Jamieson O’Reilly, an expert in offensive cybersecurity, said the testing environments were like soft jelly in many cases.
“That doesn’t take away from the value of their research, but it does mean the outcome might look far less scary in a real enterprise environment with even a medium level of monitoring,” O’Reilly said. O’Reilly added that what Palisade documented has been technically possible for months.
“Malware has been moving copies of itself around for decades, it’s just that no one has done this in the wild, as far as I know, with local [large language models],” he said.
He noted that Palisade is the first to formally document it end-to-end in a paper. The study forms the latest in a series of reported AI capabilities observed in recent months. In March researchers at Alibaba claimed to have caught a system they developed called Rome tunnelling out of its environment to an external system in order to mine crypto.
In February a purportedly AI-only social network called Moltbook appeared to show AI agents autonomously inventing religions and plotting against their human masters. Michał Woźniak, an independent cybersecurity expert, said the work was interesting but asked “is this paper something that will cause me to lose any sleep as an information security expert?

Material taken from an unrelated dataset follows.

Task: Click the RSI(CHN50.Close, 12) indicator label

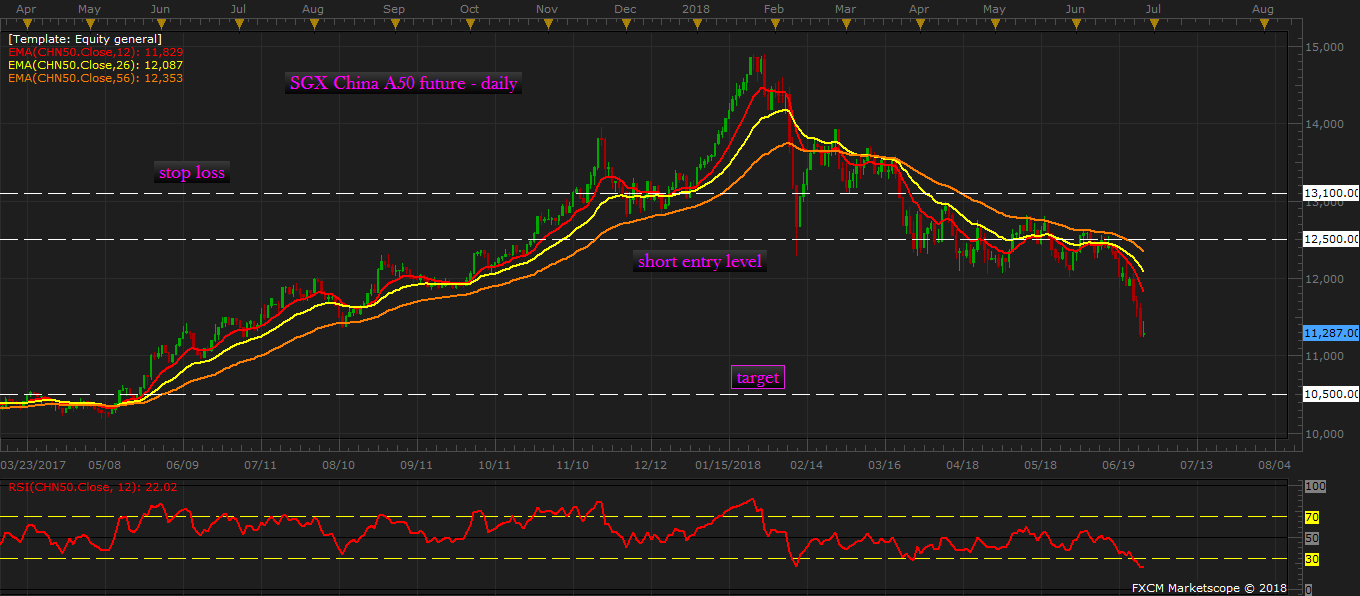Action: 92,487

” O’Reilly and Woźniak both noted that the environment Palisade used was custom-made with intentionally designed vulnerabilities that were probably easier to exploit than real-world networks such as a bank or a business’s intranet.

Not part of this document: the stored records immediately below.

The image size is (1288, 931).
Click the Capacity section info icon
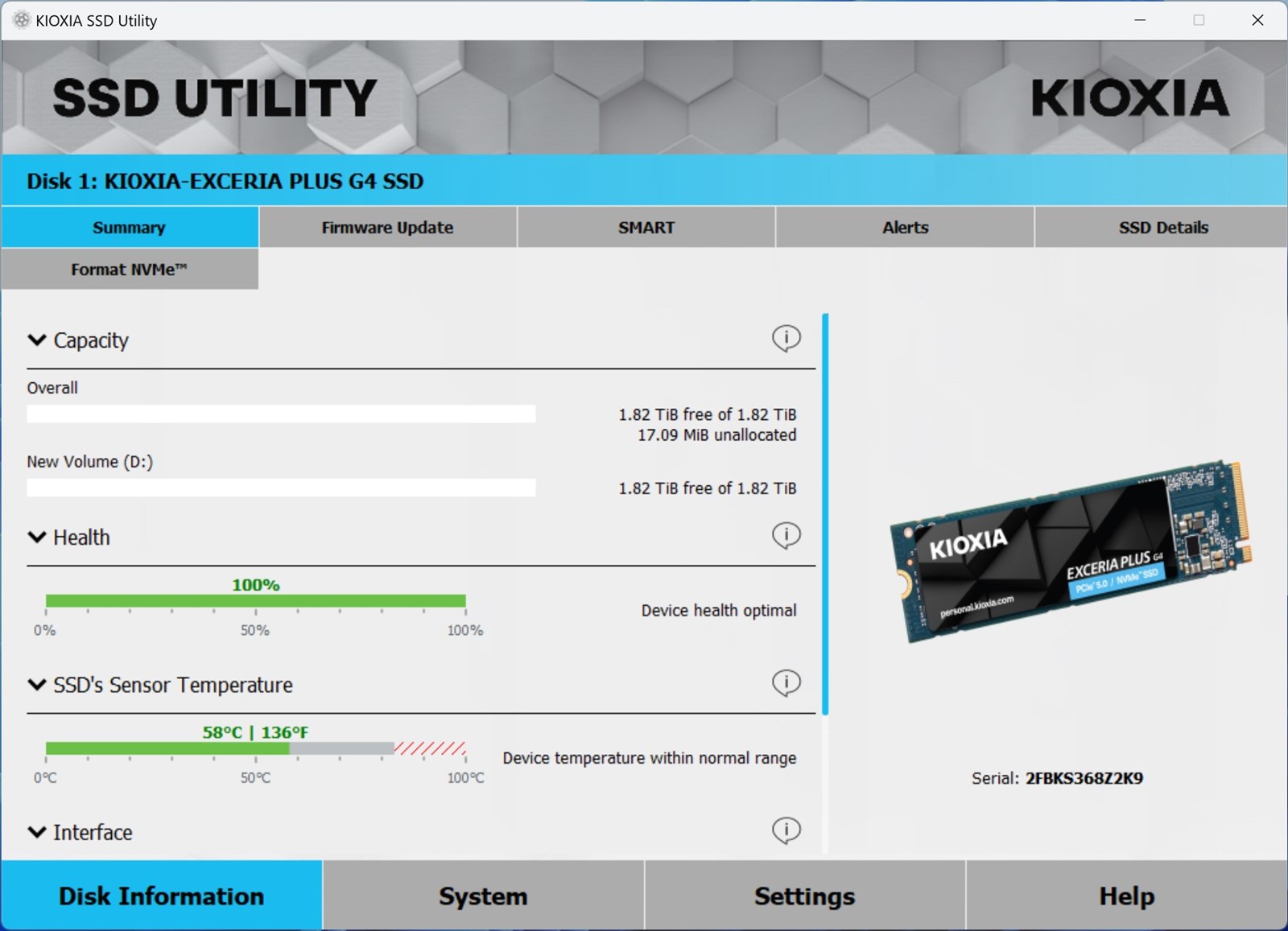(786, 338)
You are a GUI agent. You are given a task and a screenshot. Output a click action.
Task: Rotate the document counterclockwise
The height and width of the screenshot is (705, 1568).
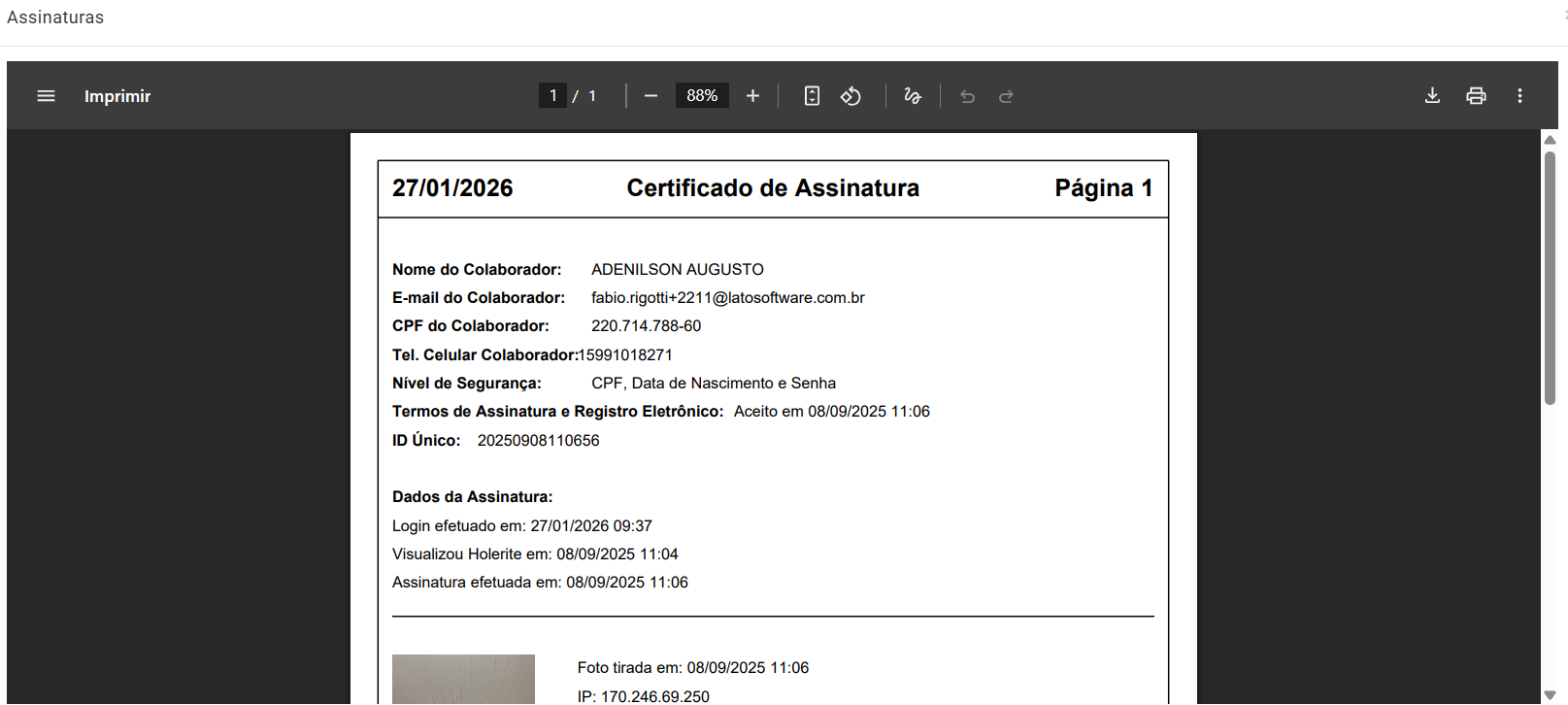click(851, 96)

While a lot of computer viruses can already copy themselves onto new computers, this is likely the first time an AI model has been shown capable of exploiting vulnerabilities to copy itself onto a new server, O’Reilly said. An AI model copying itself onto another system in a test environment is not the same as it going rogue in a doomsday scenario.
There are considerable obstacles it would have to surmount to achieve this in the real world, including the size of current AI models which makes undetected copying unrealistic in many situations.